Continued from Page 5


Conversations about reinstating the death penalty arise constantly - especially in connection with some high-profile crimes - and, judging by comments on the Internet, arouse lively enthusiasm.

It seems to people that stopping evil is not so difficult - you just need to abandon immoderate humanism and boldly send villains to their deaths. Despite the popularity of this point of view, it is wrong.

First of all, the moratorium on the death penalty exists not in the interests of criminals - but in the interests of law-abiding citizens.

The legal system is not infallible—not in any country in the world. And it will not be infallible in the future. Suspicion of serious crimes can also fall on innocent people. It happens. This is usually found out when the case is re-examined and the wrongly convicted are released. Sometimes they manage to spend decades behind bars.

But in the absence of the death penalty, a wrongfully convicted person can at least be released.

It is impossible to resurrect an executed person.

Execution not only makes honest mistakes irreversible, but also creates more favorable conditions for corruption. The wrongfully executed man lies in the ground and does not write complaints, does not seek a review of the case, cannot give any testimony - which, you see, is very convenient for those who sent him to death.

Abuses of the death penalty, as we should remember, took on especially grandiose proportions in the era of mass repression - when even completely loyal citizens could be subjected to slander, torture investigation and execution. Then they were found innocent - but by that time their bodies had long since decayed in the ground.

Abolition of the death penalty is one of the safeguards that keeps society from slipping back to where we have already been.

Execution involves a performer, an executioner.
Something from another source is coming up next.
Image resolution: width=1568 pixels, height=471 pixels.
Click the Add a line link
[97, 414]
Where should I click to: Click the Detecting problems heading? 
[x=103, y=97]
A man who will put a bullet not into an armed enemy on the battlefield, but into an unarmed and unresponsive person. Whether the villain himself deserved death or not, no one deserved to be the executioner.

Behind the proposals to return the death penalty is an understandable desire to give the villains what they deserve. Evil should not triumph, the scoundrel should not boast that he got away with everything. He must be forced to realize that he should not have acted that way. He must - if not at the level of sincere repentance, then at least at the level of bitter consequences - understand that he has made the most serious mistake in his life.

But life imprisonment serves this purpose much better than the death penalty. A shot (which the condemned man will not even have time to hear) cannot produce the same effect as the clanging of prison gates, which are closed behind the criminal forever - and he has many years ahead when he will wake up with full awareness of where he is - and why he is here hit.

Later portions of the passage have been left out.